She said on Wednesday that the drug war in Mexico had begun to resemble the violence in Colombia 20 years ago.

But Mr Obama told a US Spanish-languange newspaper that there was no comparison between the two.

"Mexico is vast and progressive democracy, with a growing economy, and as a result you cannot compare what is happening in Mexico with what happened in Colombia 20 years ago," he told the Los Angeles-based daily La Opinion.
'Morphing'

Mrs Clinton made her remarks after a foreign policy speech at a think tank in Washington.

Drug cartels, she said, were "showing more and more indices of insurgencies".

The traffickers were "in some cases, morphing into or making common cause with what we would consider an insurgency in Mexico and in Central America", she said.

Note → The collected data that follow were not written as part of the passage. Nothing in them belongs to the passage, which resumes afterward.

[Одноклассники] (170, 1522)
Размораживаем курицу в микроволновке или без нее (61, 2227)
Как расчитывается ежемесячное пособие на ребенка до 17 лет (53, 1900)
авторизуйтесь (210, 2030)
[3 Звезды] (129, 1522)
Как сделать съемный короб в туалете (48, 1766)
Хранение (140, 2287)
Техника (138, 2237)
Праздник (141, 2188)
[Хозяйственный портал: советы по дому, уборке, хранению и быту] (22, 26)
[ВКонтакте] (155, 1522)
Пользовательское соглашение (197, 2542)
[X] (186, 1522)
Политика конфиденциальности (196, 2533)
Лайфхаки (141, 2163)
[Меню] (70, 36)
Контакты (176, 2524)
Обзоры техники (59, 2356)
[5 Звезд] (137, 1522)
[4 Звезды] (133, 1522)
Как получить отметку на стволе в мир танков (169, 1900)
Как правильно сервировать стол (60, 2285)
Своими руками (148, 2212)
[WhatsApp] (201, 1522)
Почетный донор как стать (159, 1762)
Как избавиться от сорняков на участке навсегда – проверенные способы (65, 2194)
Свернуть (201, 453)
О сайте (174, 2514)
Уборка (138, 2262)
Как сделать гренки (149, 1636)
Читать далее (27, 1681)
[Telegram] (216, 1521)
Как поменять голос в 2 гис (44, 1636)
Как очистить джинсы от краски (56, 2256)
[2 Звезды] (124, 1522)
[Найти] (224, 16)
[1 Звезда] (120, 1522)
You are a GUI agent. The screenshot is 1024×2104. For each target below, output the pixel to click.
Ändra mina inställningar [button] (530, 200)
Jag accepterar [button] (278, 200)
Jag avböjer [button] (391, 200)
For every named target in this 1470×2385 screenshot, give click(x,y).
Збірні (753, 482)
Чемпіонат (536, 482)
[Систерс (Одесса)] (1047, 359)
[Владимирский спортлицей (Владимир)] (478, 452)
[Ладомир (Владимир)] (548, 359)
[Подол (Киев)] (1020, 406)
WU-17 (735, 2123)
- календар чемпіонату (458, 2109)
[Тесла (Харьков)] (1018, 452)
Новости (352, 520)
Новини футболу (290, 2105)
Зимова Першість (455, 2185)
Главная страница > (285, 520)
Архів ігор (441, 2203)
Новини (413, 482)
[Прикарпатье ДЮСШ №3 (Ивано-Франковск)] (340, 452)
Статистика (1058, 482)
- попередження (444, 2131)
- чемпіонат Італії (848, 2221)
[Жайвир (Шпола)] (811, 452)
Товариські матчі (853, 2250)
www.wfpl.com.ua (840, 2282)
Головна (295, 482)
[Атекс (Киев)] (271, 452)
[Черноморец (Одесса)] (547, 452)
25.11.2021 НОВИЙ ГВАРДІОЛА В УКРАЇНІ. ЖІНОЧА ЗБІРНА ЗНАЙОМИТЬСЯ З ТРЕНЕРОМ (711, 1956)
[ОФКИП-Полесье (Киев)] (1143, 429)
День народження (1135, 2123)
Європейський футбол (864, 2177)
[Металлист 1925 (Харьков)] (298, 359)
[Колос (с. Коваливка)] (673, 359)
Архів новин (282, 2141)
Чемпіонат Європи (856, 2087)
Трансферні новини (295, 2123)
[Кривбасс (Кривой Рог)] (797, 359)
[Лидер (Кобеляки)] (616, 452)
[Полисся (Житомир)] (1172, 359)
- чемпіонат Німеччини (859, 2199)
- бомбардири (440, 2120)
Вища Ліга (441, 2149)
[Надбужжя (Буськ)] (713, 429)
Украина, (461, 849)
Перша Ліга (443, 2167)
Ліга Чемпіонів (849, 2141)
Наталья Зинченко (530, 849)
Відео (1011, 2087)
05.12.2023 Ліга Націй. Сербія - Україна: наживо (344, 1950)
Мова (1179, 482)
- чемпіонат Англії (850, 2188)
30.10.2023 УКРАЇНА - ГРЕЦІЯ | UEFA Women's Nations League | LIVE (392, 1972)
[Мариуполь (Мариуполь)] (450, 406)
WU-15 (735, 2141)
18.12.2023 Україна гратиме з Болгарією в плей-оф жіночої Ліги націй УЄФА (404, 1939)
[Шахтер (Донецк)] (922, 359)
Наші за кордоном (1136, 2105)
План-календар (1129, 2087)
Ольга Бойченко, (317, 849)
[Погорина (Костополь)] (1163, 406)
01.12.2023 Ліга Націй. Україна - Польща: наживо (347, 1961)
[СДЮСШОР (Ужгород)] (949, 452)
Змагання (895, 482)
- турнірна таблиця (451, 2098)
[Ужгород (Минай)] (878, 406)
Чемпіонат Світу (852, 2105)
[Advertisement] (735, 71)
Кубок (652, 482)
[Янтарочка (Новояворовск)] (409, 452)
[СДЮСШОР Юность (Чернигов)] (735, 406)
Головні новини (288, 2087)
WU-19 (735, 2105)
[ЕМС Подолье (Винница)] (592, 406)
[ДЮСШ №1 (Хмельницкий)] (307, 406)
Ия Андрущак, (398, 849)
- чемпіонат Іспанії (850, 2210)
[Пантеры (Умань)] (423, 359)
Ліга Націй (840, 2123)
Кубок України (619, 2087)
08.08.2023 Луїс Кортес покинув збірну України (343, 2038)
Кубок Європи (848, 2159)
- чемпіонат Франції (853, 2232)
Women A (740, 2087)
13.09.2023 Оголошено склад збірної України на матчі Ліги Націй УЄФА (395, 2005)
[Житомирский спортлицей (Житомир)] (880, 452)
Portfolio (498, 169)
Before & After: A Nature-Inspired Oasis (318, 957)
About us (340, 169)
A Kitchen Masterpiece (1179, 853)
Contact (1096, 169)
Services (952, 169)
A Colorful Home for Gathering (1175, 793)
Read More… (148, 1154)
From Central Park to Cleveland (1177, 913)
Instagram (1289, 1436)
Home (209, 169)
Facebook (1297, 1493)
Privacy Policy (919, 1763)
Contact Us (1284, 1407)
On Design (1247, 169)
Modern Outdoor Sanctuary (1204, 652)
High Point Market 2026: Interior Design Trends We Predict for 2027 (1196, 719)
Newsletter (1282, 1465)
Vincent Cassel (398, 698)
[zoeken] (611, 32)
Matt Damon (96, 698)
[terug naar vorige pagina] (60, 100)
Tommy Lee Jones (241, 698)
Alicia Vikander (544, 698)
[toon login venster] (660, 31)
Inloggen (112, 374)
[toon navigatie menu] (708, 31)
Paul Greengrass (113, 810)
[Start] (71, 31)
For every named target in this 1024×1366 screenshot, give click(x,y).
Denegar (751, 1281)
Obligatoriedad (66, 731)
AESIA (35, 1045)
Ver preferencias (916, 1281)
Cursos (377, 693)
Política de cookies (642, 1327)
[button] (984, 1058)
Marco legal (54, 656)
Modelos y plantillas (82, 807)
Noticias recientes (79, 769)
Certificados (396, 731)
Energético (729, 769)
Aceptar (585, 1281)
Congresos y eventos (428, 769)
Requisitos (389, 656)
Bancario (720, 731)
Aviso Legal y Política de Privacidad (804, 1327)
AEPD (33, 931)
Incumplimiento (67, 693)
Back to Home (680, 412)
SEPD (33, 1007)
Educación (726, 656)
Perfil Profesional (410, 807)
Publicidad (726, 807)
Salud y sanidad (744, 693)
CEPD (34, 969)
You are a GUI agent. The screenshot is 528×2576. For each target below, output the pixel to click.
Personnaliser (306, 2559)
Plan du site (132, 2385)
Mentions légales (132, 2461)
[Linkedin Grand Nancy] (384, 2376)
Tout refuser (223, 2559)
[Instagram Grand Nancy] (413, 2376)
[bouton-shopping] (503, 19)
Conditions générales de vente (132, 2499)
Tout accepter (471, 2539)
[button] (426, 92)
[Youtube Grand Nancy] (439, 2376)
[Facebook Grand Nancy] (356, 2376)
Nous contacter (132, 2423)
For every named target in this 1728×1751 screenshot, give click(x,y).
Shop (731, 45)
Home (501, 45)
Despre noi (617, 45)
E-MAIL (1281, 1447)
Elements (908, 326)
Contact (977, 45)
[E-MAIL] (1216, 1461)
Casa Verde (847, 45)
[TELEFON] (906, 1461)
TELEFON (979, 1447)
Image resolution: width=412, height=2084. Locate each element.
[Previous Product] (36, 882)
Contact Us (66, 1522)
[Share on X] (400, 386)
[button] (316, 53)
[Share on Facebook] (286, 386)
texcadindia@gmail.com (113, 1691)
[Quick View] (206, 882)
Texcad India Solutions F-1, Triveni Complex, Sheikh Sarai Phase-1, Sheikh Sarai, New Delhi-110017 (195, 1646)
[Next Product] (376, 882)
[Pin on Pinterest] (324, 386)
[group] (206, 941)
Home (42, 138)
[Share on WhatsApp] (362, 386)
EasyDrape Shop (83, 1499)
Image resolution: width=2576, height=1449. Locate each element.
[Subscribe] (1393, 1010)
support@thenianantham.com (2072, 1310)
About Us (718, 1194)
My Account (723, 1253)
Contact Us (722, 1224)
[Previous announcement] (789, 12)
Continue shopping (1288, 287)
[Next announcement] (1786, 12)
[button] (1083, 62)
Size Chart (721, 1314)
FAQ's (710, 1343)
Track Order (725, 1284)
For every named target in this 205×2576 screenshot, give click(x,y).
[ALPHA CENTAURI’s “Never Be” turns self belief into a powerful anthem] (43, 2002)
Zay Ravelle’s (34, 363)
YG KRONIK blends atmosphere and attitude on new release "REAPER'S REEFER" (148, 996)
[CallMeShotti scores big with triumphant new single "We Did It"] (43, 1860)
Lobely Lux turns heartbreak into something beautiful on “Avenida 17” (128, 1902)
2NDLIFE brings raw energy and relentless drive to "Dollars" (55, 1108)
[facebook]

The violence was beginning to resemble Colombia of 20 years ago when insurgent groups controlled some 40% of the country, Mrs Clinton added.

Mexico rejected Mrs Clinton's analogy.

Speaking in Mexico City, a government spokesman said the only aspect that the Mexican and Colombian conflicts share is their root cause - a high demand for drugs in the US.

More than 28,000 people have died in drug-related violence in Mexico since President Felipe Calderon deployed the army to fight the cartels in 2006 and violence has spilled over into Central America.